Cloning and expression of a novel neural gene

• Main Author: Marshall, Daina Elisabeth
• Published: University of Edinburgh 1997
• Subjects: 572.8
• Online Access: http://ethos.bl.uk/OrderDetails.do?uin=uk.bl.ethos.657342

Five novel cDNA clones were isolated and identified from a differentiated glial subtractive library. They were shown to be specific to the nervous system by Northern blotting analysis. In situ hybridisation (ISH) studies were carried out on cultured glial cells to determine if any of the clones were expressed by specific glial cell types. Oligodendrocytes were identified by the monoclonal antibody O4 and astrocytes were identified with an anti-GFAP monoclonal antibody.

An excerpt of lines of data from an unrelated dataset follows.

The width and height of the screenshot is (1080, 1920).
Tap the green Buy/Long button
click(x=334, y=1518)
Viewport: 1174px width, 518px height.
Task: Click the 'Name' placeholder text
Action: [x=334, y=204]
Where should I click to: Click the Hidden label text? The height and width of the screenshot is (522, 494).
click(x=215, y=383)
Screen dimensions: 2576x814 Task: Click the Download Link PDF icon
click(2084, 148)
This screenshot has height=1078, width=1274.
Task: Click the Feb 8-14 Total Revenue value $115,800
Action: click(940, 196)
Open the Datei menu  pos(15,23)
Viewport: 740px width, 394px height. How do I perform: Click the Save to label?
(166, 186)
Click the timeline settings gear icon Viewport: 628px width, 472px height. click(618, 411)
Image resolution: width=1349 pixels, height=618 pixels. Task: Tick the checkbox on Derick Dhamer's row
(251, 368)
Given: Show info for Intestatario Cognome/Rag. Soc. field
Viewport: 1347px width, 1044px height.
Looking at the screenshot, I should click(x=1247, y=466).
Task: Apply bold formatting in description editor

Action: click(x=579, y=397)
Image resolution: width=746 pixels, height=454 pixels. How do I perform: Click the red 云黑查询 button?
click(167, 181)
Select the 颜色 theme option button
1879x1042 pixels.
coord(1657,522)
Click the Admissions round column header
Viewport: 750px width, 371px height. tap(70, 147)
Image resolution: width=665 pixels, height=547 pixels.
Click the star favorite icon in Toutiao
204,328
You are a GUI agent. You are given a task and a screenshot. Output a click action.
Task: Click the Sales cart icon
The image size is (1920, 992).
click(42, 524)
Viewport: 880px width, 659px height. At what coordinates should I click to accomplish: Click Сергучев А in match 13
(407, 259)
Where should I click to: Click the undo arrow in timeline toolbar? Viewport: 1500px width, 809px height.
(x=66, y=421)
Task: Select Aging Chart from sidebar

Clone OL0755, one of the novel brain specific clones identified, was chosen for further investigation. Two cDNA clones, believed to be full length, were obtained by hybridisation screening of a rat cDNA library. Clone OL0755-A is 2.7 kb and encodes a protein of approximately 60 kD. Clone OL0755-B is 2 kb in size and encodes a protein of approximately 50 kD. Sequence analysis showed these clones to be two alternatively spliced forms of a common gene. An antibody (Ab755) raised against a 23 amino acid N-terminus peptide common to both clones (EASFVQTTMALGLPSKKASSRNV) identifies two proteins with the predicted sizes, 50 kD and 60 kD. Both the mRNAs and the proteins are developmentally regulated. Both mRNAs increase in abundance in the postnatal rat brain peaking at postnatal day 21 (P21). Expression of the smaller, more abundant protein also increases during development peaking at P21 while the larger protein is less abundant and downregulates slightly with age. Neither protein is phosphorylated or N-glycosylated. ISH studies on p21 rat brain sagittal sections with clone OL0755 (common to both OL0755-A and OL0755-B) showed a very strong neuronal pattern of expression but also a weaker expression in glial cells which was confirmed by ISH on rat optic nerves and which was consistent with the ISH studies on cultured glial cells. The appearance of these proteins in both glial cells and neurons during the active phase of myelination suggests a possible role in this process either as a structural component or as part of a signalling mechanism between the cell types.